What is margin requirement?
Updated over a week ago

Margin requirement is the minimum amount of assets a client must hold on the balance before buying on margin.

On the EXANTE desktop platform, you can check margin requirements for each instrument by right-clicking on an instrument in the list of Instruments and choosing Instrument Info.

For many instruments, our clients can use both cash and securities to satisfy the margin requirement.

To calculate specific requirements, we use an in-house risk management system, a variation of SPAN. It examines a number of scenarios with the worst possible loss your portfolio can suffer over a specified time span.

The model uses a set of parameters, including:

  • The quality of your portfolio

  • The risks associated with a chosen asset in the current market conditions

The obtained margin requirement indicates how much value a portfolio may lose in a worst-case scenario.

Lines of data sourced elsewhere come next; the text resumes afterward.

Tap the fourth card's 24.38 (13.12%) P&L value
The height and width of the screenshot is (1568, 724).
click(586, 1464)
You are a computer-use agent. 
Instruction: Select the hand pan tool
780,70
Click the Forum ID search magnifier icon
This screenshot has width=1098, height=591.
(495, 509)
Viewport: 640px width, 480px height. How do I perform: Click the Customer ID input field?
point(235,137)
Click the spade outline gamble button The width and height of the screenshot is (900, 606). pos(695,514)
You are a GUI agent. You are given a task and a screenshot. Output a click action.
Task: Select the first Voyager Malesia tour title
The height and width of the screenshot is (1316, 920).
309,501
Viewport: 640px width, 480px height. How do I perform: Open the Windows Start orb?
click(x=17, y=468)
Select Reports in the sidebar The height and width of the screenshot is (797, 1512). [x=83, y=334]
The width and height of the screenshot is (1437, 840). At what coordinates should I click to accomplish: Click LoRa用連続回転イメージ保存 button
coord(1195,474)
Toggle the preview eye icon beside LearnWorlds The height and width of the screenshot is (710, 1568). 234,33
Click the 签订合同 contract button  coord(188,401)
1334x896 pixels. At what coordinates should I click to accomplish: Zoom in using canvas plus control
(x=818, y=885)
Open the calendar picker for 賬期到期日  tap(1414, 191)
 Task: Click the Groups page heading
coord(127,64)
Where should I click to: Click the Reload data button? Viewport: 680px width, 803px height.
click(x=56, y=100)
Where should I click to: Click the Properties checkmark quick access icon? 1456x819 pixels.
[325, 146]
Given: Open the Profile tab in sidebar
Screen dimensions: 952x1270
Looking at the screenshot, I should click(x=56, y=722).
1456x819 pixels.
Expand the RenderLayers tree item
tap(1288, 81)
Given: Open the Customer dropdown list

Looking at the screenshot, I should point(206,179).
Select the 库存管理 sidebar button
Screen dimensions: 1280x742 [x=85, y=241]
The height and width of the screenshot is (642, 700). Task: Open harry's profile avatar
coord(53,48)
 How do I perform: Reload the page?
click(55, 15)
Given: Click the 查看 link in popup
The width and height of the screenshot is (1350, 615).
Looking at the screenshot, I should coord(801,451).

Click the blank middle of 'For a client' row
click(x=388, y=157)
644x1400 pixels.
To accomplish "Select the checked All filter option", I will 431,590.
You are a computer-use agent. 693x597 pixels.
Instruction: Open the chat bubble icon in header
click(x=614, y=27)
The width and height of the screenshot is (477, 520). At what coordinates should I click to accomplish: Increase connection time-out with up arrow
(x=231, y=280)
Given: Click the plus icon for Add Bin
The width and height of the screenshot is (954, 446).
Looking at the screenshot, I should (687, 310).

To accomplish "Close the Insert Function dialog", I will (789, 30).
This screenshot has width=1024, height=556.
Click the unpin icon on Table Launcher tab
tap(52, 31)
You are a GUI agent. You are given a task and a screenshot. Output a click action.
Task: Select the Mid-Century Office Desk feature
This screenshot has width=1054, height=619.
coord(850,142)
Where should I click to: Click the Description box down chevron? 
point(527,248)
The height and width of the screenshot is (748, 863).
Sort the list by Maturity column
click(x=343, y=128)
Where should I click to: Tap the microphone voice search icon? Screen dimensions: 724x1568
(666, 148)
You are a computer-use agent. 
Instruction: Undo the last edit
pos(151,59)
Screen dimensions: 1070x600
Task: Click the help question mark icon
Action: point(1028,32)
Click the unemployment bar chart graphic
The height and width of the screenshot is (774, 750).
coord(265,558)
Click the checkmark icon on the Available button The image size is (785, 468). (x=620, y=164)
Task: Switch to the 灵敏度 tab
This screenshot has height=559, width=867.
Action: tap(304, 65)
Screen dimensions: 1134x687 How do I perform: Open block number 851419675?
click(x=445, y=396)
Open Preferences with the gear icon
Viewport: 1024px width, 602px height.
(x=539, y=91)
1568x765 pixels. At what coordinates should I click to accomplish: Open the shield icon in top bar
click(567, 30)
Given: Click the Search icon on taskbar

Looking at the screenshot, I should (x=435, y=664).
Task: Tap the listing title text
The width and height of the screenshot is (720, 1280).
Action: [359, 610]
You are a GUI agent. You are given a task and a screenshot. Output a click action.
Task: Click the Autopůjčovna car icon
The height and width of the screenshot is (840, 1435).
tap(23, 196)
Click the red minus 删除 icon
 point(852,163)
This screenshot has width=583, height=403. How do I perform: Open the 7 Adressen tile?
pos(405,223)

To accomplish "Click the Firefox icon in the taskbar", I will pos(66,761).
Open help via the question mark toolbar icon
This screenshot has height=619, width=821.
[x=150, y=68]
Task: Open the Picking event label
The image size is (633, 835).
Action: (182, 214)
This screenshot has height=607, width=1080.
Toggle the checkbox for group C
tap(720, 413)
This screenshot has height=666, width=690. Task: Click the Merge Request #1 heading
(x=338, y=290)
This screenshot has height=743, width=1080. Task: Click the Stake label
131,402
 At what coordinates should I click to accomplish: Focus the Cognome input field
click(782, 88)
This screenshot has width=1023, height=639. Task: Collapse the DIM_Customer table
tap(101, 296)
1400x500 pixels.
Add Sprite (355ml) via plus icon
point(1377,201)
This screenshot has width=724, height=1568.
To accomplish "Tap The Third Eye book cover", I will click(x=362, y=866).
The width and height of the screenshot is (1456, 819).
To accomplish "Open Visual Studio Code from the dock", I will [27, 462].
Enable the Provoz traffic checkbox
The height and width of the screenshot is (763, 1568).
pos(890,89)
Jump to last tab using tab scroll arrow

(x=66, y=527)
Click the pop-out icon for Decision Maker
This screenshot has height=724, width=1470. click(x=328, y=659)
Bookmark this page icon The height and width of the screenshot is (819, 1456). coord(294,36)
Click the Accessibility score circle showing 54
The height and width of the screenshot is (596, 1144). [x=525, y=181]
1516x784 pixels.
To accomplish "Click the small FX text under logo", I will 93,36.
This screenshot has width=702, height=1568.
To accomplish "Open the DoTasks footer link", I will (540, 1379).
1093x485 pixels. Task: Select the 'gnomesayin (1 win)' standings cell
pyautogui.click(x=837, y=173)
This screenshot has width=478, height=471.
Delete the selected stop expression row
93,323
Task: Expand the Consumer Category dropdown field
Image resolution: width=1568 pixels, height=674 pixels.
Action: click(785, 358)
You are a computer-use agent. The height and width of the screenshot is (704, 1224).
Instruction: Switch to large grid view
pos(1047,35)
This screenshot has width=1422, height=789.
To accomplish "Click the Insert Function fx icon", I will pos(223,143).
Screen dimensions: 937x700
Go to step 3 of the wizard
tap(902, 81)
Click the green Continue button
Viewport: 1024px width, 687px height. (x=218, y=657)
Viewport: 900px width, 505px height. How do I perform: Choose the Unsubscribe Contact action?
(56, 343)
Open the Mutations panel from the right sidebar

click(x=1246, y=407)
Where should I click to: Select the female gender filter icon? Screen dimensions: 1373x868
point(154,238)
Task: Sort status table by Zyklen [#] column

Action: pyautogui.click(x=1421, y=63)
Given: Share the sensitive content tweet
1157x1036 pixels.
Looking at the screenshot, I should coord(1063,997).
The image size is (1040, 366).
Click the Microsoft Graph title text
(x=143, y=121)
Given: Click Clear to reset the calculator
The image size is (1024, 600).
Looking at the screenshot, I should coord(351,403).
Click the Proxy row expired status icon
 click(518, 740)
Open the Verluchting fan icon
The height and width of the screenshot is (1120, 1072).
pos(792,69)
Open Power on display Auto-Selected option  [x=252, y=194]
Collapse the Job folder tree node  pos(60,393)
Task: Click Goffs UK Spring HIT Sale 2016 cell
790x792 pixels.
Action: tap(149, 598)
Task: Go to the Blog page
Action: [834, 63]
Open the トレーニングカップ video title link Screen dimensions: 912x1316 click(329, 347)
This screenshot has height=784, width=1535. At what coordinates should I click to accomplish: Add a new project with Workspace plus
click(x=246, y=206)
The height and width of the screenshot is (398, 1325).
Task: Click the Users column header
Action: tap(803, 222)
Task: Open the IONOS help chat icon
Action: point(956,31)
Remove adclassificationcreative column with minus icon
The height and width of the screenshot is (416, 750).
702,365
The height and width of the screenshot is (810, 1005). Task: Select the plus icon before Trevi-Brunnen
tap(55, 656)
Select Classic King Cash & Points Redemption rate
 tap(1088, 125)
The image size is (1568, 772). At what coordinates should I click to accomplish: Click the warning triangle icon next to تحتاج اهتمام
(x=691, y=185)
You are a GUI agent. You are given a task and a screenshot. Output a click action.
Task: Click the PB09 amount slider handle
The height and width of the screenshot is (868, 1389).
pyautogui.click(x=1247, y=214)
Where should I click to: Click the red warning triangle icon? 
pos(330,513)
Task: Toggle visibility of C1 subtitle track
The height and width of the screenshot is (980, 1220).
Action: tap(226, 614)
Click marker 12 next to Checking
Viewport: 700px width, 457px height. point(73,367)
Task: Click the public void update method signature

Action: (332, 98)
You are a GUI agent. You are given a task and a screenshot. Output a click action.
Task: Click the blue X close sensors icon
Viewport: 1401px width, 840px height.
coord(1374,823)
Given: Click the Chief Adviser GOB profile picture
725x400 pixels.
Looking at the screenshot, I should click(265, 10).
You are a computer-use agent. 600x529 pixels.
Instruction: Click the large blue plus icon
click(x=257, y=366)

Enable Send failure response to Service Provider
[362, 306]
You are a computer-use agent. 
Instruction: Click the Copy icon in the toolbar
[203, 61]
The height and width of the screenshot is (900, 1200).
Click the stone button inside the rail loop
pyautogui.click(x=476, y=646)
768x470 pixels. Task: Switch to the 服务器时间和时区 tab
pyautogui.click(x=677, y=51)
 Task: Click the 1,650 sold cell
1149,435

For setting margin discounts, EXANTE uses the intercommodity spread credit between correlating underlyings.

Note! In the case of a black swan event, a margin concentration penalty applies. It means that if your portfolio becomes concentrated (measured by stressing exposure with extreme market conditions) leverage rate of your positions slowly changes from normal to reduced. For derivatives positions, it implies a multiplication of standard margin by some factor up to the scale where the margin requirement will equal the potential losses under stressed market conditions.